Intergrowth-21 collected scan measures from 4,600 healthy fetuses and healthy mothers in eight geographically distinct urban areas, Pelotas Brazil, Turin Italy, Muscat Oman, Oxford UK,
Seattle USA, Shunyi County Beijing China; Central Nagpur India, and Parklands Nairobi Kenya, where environmental, nutritional and social constraints on fetal growth were judged to be minimal. It was called the Fetal Growth Longitudinal Study (FGLS). They chose cities located below 1600 metres, with low levels of pollution. The women had no clinically relevant medical problems, started antenatal care before 14 weeks, had a height ≥153 cm, a body-mass index (BMI) between 18 and 30 kg/m², a haemoglobin concentration ≥110 g/L, and were not on any special diet. This resulted in a group of educated, affluent, clinically-healthy women, with adequate nutritional status, who by definition were at low risk of fetal growth restriction and preterm birth. The Intergrowth-21 group used all the latest scan methods as well as modern techniques to avoid bias (click here).

The authors found little variation by ethnicity. Specifically there were no statistically significant differences between each geographical area and the pooled data from the other seven. The charts also aligned closely with newborn charts from similar healthy populations.

This lack of important size difference between healthy fetuses from different ethnic groups implies that the differences we see every day between such groups are largely a result of environmental and nutritional factors. Once these are removed the differences disappear.  It is strong evidence against customisation by ethnicity.

But it is also the reason why some enthusiasts for customisation push back so strongly against it. They dispute the statistical methods, or point to other standard charts, notably those from WHO which we will discuss tomorrow, showing small differences between geographic groups, as evidence for customisation.

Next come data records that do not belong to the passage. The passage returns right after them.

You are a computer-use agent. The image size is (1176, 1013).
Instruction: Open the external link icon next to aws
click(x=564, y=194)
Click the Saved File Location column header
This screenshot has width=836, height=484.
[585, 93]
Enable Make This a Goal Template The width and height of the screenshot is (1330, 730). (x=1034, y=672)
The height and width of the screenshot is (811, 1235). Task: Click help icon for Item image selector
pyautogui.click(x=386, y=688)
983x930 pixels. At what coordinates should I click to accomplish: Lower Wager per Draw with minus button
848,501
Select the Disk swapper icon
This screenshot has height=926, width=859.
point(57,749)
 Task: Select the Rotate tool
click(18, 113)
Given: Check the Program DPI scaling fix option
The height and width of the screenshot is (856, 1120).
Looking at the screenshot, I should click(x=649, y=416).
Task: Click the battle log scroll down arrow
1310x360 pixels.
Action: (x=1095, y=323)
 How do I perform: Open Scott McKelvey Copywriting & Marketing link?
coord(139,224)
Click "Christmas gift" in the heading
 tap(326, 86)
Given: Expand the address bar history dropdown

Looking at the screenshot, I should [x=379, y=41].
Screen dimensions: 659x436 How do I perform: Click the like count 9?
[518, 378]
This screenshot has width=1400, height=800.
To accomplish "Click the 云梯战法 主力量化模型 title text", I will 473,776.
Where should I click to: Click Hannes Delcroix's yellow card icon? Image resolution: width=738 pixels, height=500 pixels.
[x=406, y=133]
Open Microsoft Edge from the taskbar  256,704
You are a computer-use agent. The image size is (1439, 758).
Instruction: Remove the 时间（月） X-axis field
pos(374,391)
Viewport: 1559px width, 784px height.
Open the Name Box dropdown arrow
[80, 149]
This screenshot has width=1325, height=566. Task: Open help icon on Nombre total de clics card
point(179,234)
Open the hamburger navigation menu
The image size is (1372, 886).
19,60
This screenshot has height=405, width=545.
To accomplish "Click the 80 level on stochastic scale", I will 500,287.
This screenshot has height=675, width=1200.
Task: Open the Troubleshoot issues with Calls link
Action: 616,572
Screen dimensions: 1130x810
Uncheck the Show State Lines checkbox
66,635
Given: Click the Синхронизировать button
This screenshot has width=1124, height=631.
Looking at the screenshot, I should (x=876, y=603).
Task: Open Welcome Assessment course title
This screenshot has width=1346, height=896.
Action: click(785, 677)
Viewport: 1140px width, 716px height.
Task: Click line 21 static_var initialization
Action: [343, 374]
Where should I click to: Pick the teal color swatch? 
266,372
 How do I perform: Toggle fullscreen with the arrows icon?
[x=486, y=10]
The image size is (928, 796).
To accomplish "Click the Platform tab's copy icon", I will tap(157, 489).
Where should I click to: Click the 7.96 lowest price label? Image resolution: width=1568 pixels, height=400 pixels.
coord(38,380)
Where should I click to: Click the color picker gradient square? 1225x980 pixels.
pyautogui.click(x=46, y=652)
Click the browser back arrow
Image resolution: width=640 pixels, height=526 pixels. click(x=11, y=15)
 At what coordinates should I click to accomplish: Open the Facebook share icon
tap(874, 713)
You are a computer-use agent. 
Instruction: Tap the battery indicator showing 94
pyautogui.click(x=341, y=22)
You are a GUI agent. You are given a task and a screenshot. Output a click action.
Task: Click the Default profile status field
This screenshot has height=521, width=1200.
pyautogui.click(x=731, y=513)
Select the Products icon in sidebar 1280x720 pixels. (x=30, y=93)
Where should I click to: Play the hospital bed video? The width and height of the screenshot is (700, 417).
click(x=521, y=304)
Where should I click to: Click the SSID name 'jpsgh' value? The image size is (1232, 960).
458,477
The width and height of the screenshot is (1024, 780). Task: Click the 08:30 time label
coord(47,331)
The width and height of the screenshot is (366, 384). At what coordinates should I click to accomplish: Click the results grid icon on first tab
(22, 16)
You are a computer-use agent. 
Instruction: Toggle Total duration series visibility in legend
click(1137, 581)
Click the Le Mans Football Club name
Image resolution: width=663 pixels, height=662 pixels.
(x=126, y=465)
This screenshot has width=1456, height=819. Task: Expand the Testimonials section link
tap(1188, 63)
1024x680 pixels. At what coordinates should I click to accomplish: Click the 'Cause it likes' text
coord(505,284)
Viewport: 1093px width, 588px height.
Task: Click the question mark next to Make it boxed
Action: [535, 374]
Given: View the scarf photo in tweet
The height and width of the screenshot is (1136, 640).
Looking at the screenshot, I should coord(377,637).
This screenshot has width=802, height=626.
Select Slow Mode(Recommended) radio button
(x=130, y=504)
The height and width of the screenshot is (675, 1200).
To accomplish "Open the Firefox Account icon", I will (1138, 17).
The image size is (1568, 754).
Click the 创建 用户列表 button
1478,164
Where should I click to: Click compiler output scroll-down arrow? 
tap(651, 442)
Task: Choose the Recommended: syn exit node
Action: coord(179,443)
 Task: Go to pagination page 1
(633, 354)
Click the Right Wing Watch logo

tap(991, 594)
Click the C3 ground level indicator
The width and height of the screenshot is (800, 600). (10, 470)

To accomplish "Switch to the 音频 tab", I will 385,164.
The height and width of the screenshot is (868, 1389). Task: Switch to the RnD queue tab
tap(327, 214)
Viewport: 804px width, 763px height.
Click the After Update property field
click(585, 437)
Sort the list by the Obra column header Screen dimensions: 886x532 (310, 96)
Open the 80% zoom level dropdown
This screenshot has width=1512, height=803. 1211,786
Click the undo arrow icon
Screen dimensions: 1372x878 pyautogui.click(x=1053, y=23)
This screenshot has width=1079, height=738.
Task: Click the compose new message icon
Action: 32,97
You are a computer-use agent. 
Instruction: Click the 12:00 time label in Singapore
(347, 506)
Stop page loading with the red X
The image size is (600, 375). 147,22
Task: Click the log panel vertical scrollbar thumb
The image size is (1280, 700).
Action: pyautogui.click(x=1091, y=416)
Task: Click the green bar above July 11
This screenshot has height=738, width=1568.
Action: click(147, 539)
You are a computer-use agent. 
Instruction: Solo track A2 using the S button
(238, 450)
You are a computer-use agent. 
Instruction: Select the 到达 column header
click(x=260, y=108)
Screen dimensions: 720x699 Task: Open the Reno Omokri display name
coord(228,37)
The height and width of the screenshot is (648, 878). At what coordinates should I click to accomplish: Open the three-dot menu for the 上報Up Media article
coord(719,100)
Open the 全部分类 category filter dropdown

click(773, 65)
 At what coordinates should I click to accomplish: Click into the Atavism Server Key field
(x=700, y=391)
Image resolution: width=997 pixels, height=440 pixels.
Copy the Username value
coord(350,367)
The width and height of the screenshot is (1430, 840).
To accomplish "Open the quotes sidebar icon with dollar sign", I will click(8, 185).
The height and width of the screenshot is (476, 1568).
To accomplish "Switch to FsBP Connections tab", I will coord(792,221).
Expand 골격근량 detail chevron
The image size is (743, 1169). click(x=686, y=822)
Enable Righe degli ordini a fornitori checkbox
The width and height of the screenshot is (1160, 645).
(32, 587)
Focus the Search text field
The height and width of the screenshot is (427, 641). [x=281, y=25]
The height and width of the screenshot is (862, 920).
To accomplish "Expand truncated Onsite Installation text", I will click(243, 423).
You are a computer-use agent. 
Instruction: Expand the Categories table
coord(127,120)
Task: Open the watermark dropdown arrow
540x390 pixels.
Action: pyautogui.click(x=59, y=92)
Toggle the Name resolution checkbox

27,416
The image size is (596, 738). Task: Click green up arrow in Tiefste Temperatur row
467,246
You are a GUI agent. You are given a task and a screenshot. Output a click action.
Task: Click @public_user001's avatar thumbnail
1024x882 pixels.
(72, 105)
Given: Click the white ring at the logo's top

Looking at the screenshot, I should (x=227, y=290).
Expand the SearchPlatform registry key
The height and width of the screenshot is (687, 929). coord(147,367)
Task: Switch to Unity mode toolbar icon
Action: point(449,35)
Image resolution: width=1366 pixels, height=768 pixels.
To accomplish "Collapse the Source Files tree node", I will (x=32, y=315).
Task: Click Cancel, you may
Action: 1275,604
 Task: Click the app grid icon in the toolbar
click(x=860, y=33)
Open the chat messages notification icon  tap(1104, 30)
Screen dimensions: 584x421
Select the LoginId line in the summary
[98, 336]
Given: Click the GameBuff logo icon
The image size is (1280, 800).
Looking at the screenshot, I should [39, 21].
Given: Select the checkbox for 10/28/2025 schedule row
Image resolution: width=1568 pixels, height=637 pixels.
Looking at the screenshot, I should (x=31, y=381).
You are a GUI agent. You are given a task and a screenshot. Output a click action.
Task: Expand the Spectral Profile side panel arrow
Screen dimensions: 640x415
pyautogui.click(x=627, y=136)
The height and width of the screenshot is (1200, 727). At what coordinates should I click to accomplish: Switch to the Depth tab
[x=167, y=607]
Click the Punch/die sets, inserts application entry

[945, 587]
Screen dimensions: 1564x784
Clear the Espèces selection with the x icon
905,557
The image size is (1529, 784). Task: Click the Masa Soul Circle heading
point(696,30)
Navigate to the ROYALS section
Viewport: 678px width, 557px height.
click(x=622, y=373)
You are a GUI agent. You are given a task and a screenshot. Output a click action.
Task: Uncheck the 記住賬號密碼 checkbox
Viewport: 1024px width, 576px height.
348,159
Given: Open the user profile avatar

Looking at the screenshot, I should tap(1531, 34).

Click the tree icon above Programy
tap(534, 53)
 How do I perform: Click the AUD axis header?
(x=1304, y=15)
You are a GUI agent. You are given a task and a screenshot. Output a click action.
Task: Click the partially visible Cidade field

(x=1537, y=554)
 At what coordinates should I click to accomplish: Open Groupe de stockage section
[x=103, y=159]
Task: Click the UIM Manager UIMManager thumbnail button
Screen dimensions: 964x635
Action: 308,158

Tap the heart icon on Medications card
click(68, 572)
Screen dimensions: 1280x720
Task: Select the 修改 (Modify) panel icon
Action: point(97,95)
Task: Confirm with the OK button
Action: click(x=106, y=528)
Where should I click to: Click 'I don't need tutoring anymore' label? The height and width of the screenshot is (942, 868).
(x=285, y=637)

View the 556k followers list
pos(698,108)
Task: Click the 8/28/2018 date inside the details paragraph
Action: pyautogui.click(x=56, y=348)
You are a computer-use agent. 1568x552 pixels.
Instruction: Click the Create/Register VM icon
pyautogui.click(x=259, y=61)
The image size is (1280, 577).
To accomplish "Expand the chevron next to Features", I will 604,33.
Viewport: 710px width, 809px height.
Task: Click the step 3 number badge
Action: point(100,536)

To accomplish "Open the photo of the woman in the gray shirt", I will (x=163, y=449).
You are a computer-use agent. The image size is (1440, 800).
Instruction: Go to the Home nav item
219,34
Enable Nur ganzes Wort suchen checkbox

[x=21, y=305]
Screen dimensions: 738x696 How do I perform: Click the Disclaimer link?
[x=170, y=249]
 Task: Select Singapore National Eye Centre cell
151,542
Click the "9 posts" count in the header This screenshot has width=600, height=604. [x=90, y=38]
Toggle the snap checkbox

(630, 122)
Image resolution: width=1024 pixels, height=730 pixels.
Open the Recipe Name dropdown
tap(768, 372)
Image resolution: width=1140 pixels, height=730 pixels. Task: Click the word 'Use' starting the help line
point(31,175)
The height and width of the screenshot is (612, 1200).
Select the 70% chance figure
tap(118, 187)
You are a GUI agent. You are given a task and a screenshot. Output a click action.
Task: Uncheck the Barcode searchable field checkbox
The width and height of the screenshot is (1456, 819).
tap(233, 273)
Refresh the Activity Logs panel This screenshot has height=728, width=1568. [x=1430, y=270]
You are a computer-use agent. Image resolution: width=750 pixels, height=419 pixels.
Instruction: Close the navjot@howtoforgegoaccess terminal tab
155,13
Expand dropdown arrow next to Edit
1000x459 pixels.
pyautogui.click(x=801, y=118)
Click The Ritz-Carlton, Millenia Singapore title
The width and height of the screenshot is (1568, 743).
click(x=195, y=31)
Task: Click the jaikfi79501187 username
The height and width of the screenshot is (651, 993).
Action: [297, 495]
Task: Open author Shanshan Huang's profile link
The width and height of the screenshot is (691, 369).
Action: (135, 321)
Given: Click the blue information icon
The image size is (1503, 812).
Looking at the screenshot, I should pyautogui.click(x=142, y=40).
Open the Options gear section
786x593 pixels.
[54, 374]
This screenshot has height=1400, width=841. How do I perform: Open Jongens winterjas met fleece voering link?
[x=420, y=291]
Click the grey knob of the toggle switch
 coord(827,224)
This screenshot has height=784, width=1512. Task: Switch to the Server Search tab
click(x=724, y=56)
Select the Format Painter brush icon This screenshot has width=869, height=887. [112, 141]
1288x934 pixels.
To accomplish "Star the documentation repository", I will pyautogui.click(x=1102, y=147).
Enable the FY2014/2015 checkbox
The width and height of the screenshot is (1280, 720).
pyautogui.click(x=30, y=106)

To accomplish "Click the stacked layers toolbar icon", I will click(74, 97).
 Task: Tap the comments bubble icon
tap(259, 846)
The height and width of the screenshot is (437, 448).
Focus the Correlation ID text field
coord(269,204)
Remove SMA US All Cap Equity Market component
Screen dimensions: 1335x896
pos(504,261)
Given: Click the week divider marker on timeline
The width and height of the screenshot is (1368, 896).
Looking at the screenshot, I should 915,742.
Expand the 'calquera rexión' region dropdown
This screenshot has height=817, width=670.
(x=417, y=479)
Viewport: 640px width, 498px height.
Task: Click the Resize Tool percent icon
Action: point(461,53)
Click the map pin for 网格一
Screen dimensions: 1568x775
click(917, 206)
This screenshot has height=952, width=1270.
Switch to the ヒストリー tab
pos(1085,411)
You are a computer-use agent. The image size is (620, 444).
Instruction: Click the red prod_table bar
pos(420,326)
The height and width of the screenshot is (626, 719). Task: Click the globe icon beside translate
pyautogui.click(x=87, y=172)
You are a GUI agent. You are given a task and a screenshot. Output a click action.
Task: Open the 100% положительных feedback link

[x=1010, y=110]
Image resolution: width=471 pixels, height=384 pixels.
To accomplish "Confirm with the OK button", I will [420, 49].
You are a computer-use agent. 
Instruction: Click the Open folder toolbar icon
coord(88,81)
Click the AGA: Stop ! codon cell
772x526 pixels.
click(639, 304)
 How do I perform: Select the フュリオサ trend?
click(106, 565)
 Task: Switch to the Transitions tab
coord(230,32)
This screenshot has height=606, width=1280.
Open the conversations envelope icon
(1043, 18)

But the converse argument does not apply. Finding ethnic differences even in standard charts, is not strong evidence for customisation. There are small differences, e.g between Seattle and Shunyi County, in Intergrowth-21, and between countries in WHO, but the most likely explanation is that neither group of researchers succeeded completely in removing all study participants who had environmental constraints acting on their pregnancy.

The Intergrowth-21 authors concluded that their charts are the single best growth standard chart for use worldwide, and I agree. We use them in Nottingham.